当今九曜之主乃元明琼的姑姑,她得知弟弟已死后,有心发展元明琼这条暗线,便趁虚而入,将自己一对与她年龄相仿的男儿送来,名为玩伴,实为监视;对红蓼绿汀两人则称她有意将他们许给元明琼,令他们与她多加亲近。

然而稚子无辜,并不清楚实情。

正值多事之秋,却忽然被塞了两个玩伴,少不了要警惕几分,更何况这个姑姑她从未见过。元明琼生性本就多疑,稍有不快,便动辄打骂,想赶走二人,然而红蓼绿汀在天元举目无亲,即使离了她也无处可去,只好忍辱负重,依旧留在她身边。

红蓼就此看透了她的冷酷本质,心中明白不该再对她抱有期待,便也不再将她当做未来妻主看待;绿汀却截然不同,起初被她百般折辱也觉得羞愤难堪,后来不知怎的,这日复一日的受辱竟渐渐变了味,但凡哪天没挨她白眼、受她掌掴,都觉得浑身不适,对元明琼的迷恋一天比一天更深。

后来绿汀得知,元明琼的父君并非病逝,而是为其母所戮,心中怜爱之意更甚,恨不得为其肝脑涂地、死而后已。

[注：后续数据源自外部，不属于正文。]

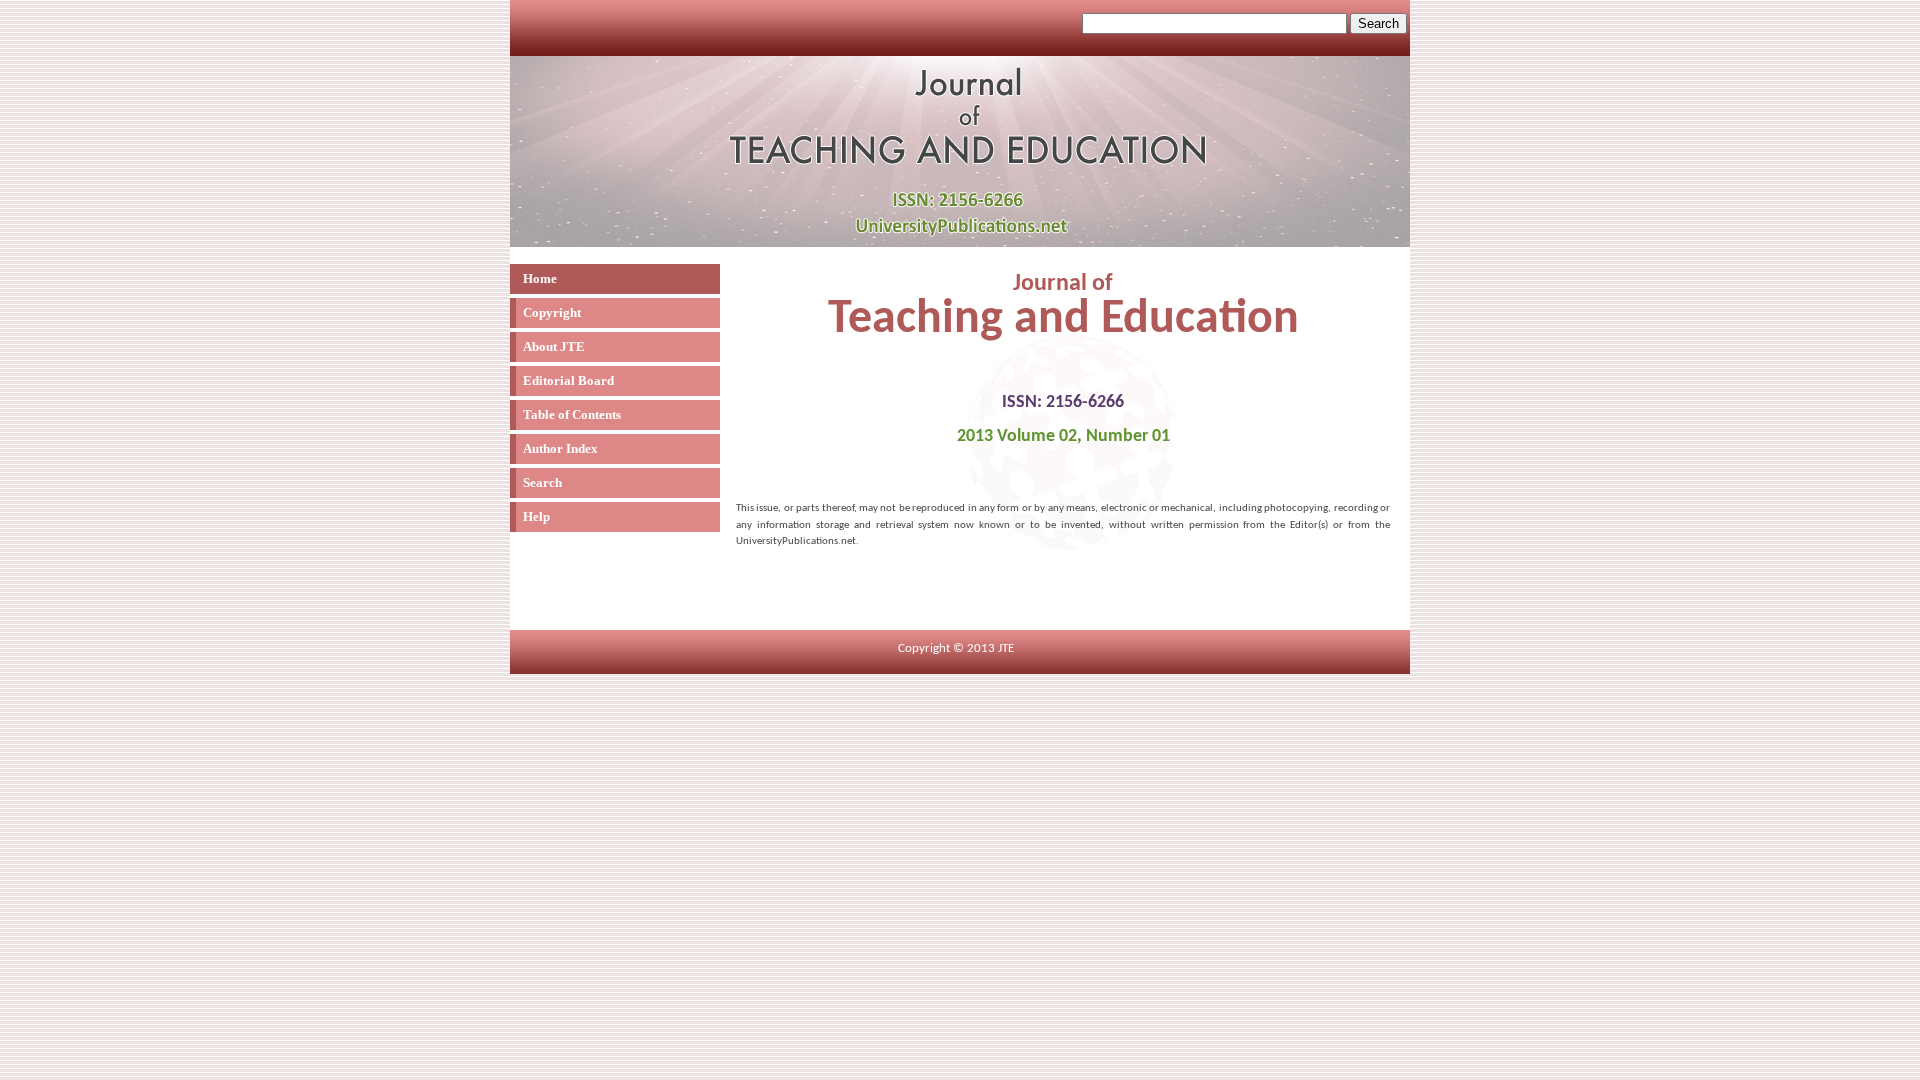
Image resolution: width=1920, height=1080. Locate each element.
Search (542, 482)
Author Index (560, 448)
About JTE (554, 346)
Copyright (552, 312)
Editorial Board (568, 380)
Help (536, 516)
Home (540, 278)
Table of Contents (572, 414)
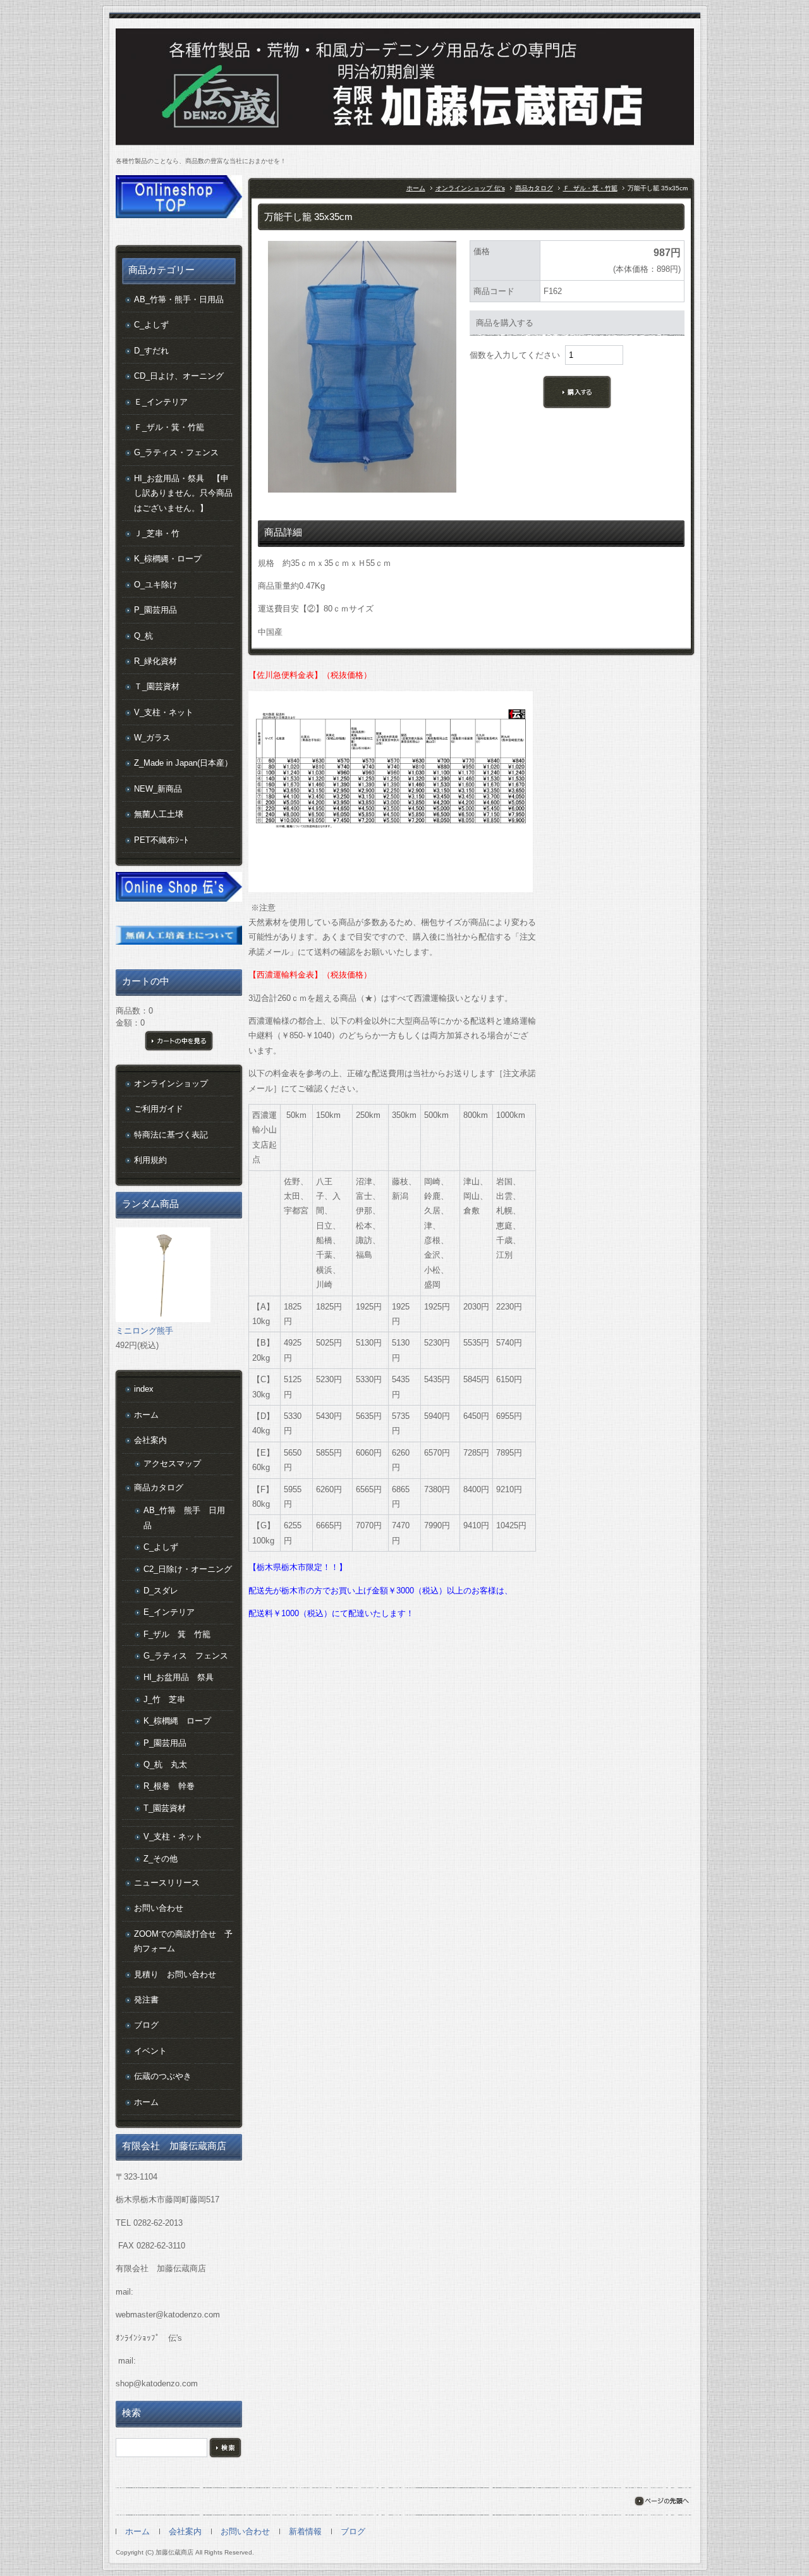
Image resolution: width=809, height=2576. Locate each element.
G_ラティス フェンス (185, 1655)
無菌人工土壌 (158, 814)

白驹过隙,元明琼十岁时,一宫人不过是打碎了茶盏,她竟下令将其活活杖毙。那宫人自知左右都难逃一死,索性放手一搏,便挣脱出去,跑到养心殿去告御状,惊动了皇帝——她终于发现,女儿竟变得狷忿愎类,这才惊觉疏忽多时,决意亲自管教。

此后兄弟二人便不再适合待在她身边,元明琼也有心将他们遣出去做眼线。正巧听闻当时尚是侍郎的苏傲霜府中欲雇几个小厮伺候主父,虽贵为九曜皇子,然而总归算是有个去处,两人入了苏府,就有了往后的这些事。

事关皇家秘辛,虽然在场之人皆事先知情,但过了十几年再度被揭开,皇帝面色依然不善。她瞥了一眼下方脸色煞白、双肩轻颤的元明琼,道:“说话做事要有证据,口说无凭,难以服众。”

也不知说的是十八年前她亲手斩杀元明琼之父一事,还是元明琼通敌多年之事。

红蓼似乎早就料到会有这一出,不慌不忙道:“您殿后栽的是梅树,四月天还会盛开,当真罕见。”

皇帝闻言,瞳孔蓦地一缩——

这究竟是何等恐怖的目力。

虽然雨声未歇,然而此时雨势渐小,宫人便将窗扉打开,雨水的清新气息扑入室内。

方才她赏梅的窗口在养心殿一角,距离红蓼所立之处只会比百丈还要远,能看清那扇窗被打开已属不易,更别提看见窗外的景色……

一朵梅花堪堪才赶得上食指和拇指合围那般大,相距这么远,他究竟是如何看清的?

数百年间,天元与九曜之间冲突频频,她自然明白这样的目力用在战场上,究竟能发挥出何等恐怖的作用。

若不能用……更不能留。

皇帝定了定神,又问:“你说肃王与九曜勾结多时,但她完全可以推称,这不过是你胡乱攀咬罢了。”

“母皇请看。”

红蓼还未答话,就听一旁的元明瑾出声——她不知何时已闪至元明琼身侧,抬起她的手臂,挽起宽袖,露出她左腕那只工致的缠枝金镯。

她动作委实太快,根本不容元明琼反应。元明琼一惊,奋力想要挣脱桎梏收回小臂,奈何元明瑾力能扛鼎,一双手更是铁掌似的又烫又硬。金镯晃晃荡荡,越发显眼,元明琼又急又恨,一气之下,竟伸手抓起皇帝案上的墨玉镇纸,照着元明瑾顶门心就砸去——!

无人料到元明琼竟御前无状至此,一时皆反应不及,唯有瞪大了眼。说时迟那时快,眼见那块镇纸就要擦着元明瑾额前油皮,她当机立断,一手精准袭向元明琼肘管麻筋,令其酸软,臂上卸力——元明琼果然松手,墨玉镇纸一滞,嗵一声重重砸在地面,四分五裂。

元明瑾齿间嘶嘶,倒吸半口凉气,然而很快便回过神来,迅速将那只金镯从元明琼臂上取下,一手在里,一手在外,轻轻一掰,竟将一只镯子一拆为二!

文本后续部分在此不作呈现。